I would absolutely love this game to get the MONSTER TRAIN 2 treatment - that is, making it like, five times bigger than it is now. Dozens of characters! Twenty more dice types! Multiple various bosses per biome! More, more, more! But, damn, we are called TINY GAMING for a reason and I cannot be huffy at a title simply because I love it so much I would like more of it, forever.



This game deserves a full review, which will surely come this month because it is awesome. It should be studied by future developers - a bold claim from someone who isn't one, but as an avid gamer, I can see the genius behind it. Because, see, NEGATIVE SPACE is brutally simple. It has barely a few systems in play, with an extreme lack of obfuscation, modality, or variety of resources to work with. You have the cards of your crew, you have your energy, and that's it. Then you need to use their skills, positioning on hand, and extremely meticulous deckbuilding to make a resilient deck that works like a well-oiled machine against any scenario the game can toss at you. To be honest, it's more of a puzzler with volatile elements than a classic deckbuilder, but then I reckon this could be said about any well-crafted game in this genre.


Okay, I am getting a little ahead of myself, so what makes NEGATIVE SPACE so lovely? A lot of things. First, it's refreshing to have a non-combat roguelike deckbuilder. Yup! No monsters to slay, demons to banish. No valiant heroes with edgy blades to take into dark dungeons. It is all more soft and tender - cute and wobbly, even! You are a captain of a spaceship on a galactic mission of exploration. Assemble a crew of daring specialists to take on the wacky cosmos and all the dangers it can throw at you. Angry planets with volcanic eruptions, tough frozen globes, phenomena with electromagnetic fields... the further you explore, the more demanding the space becomes; forcing you to play suboptimally and find a way out of a conundrum. It's deceptively clever and very well thought out. Seriously, don't get fooled by the game crayons vibe - behind the mushy aesthetics lies a proper brain tizzler.

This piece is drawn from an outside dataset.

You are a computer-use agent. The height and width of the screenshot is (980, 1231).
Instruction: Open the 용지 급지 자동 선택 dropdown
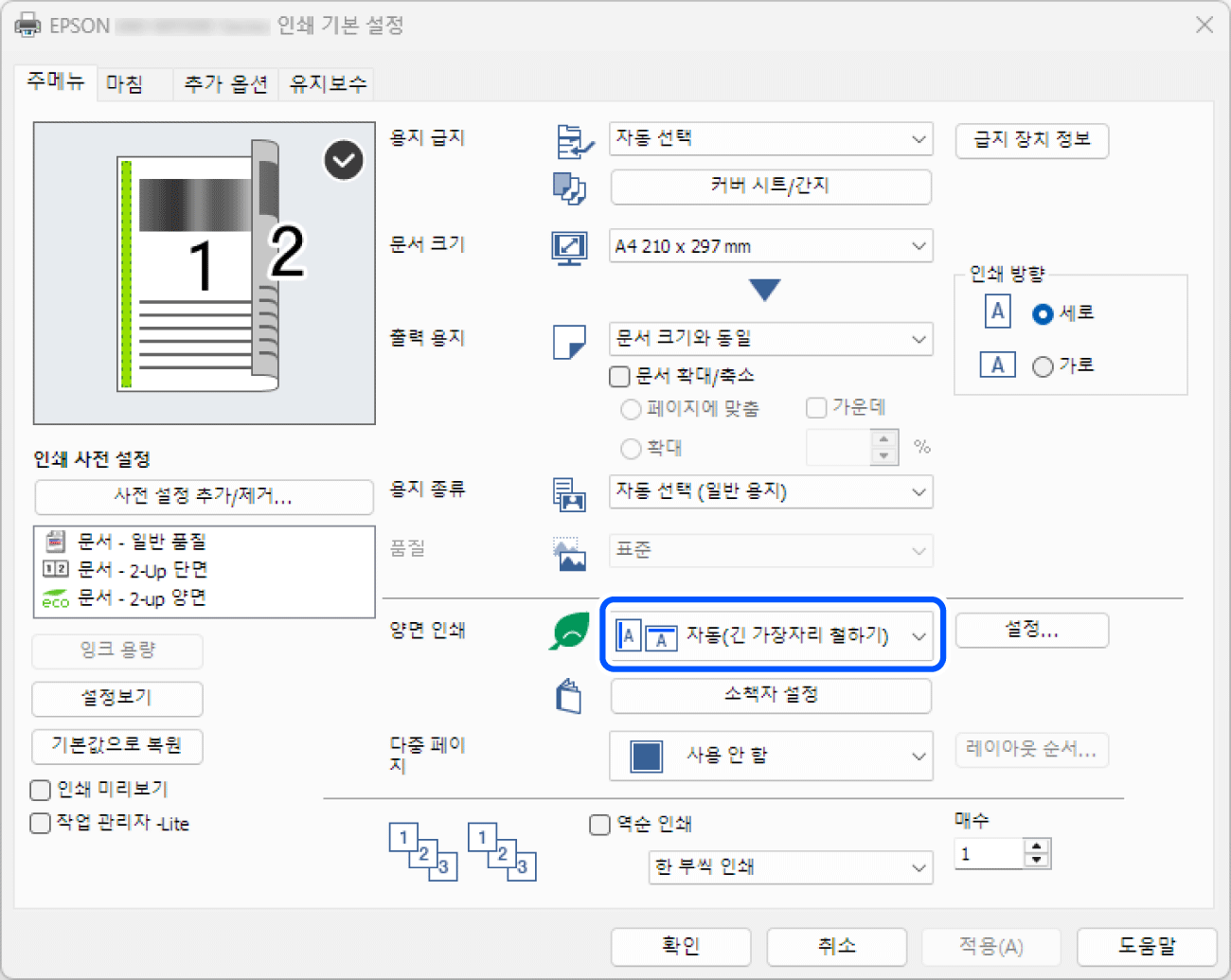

Another roguelike! Am I not daring today? Self-mocking aside, IDENTIFILE deserves a spot here because it's plenty of fun for a very simple reason - its combat system. Sure, I could wax lyrical about the unique visuals, taking us back to the times of Windows 98, with its nostalgic retro vibes. How fun the idea of a game set within a desktop turned out to be. But what makes it stand out from the crowd is how you fight the viruses and malware infecting your virtual machine. By... circling them. With your cursor. Which is also your character.


So yeah, it is a twitchy, high-octane game where every blink can cost you a hit point. You need to be fast, you need to be wary, because the enemies are designed very well to test how swift you can be. You need to draw circles around them to damage them, and they come in a solid variety of attacks to counter that. Some emit a pulse to keep you from drawing small quick circles. Others will fire projectiles to avoid or beams that limit your mobility optiosn. Other still will bounce frantically leaving trails of hurtiness you don't want to float into. It's a riot.


It is not perfect, of course. Such demand of wrist activity can't be good for my ever-developing carpal tunnel syndrome. Some cursors do not draw the line and therefore make some bits and bobs you find in the game virtually useless, which is always a bit of a bummer. But hey, it is also an Early Access title, so there's ample time to get the fixes going and introduce more tools for a variety of gameplay styles. I have hope! But to make sure the devs are happy working on this precious gem, please make sure to give it a go. Trust me, it's well worth your time.